Let’s look at some of the most common types that will most likely breadcrumb:

  1. Stalker types. These are the ones that reach out on your social feeds every now and then, but don’t follow-up with any sentences J They treat you like you are a notification on fb that they forgot they were connected to. If they can’t reach out to you in a text, what makes you think they are interested in having something pop off with you?
  2. Booty call types. These are the “DTF” “WYD” messages you’ll get at night. They aren’t interested in going beyond just the sexual set up you have. If this is acceptable to you, proceed with caution. Because it may not evolve into a
  3. Can’t get over you types. These are the ones that reach out to you months and years after it’s over in hopes of rekindling the relationship. If they failed the first time, chances are they aren’t new and improved. They just realize the error in not having you in their lives and hope that you are going to want to waste time with them again.

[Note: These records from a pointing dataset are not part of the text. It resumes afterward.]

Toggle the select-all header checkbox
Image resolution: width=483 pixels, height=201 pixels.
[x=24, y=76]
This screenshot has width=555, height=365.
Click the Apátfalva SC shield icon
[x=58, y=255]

  4. Predator types. These types stalk you on your social feeds to keep abreast of the latest going on in your life. Once they notice a difference in posts or photos that indicates your seeing someone or they see that your seeing someone, they all of a sudden find you interesting. If they were on the fence about dating you and only reach out because you are happy in a new relationship, enjoy your new relationship.

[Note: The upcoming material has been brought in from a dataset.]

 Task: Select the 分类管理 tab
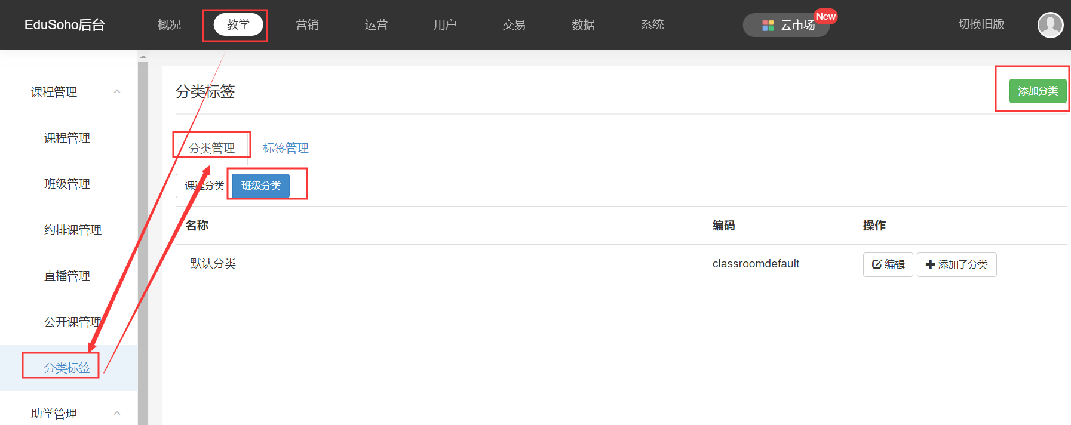(211, 148)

In all these types, the underlying issue is not just their non-commitment issues, it’s their ego. Filtering through hundreds of profiles, spamming everyone, and getting rejected is rough on the ego. A way to deal with the rejection ratio is to find any kind of attention.  At the end of the day, people want to feel some level of relevance, importance or their own delusions of grandeur. Some get their rocks off by knowing that they’ve hooked you with a like or that you are still around when they disappear. Their ego is fulfilled when they reach out to you after months and you accepted their previous behavior and continue in a cycle of a dis-satisfactory relationship. Your ego, on the other hand, begins to take a hit to your self-esteem. Now you’re asking yourself questions like: why they reached out if they hadn’t ever planned to follow through, what’s the point of reaching out to me and why not meet up with me and finally why do I continue to attract these bullshit types?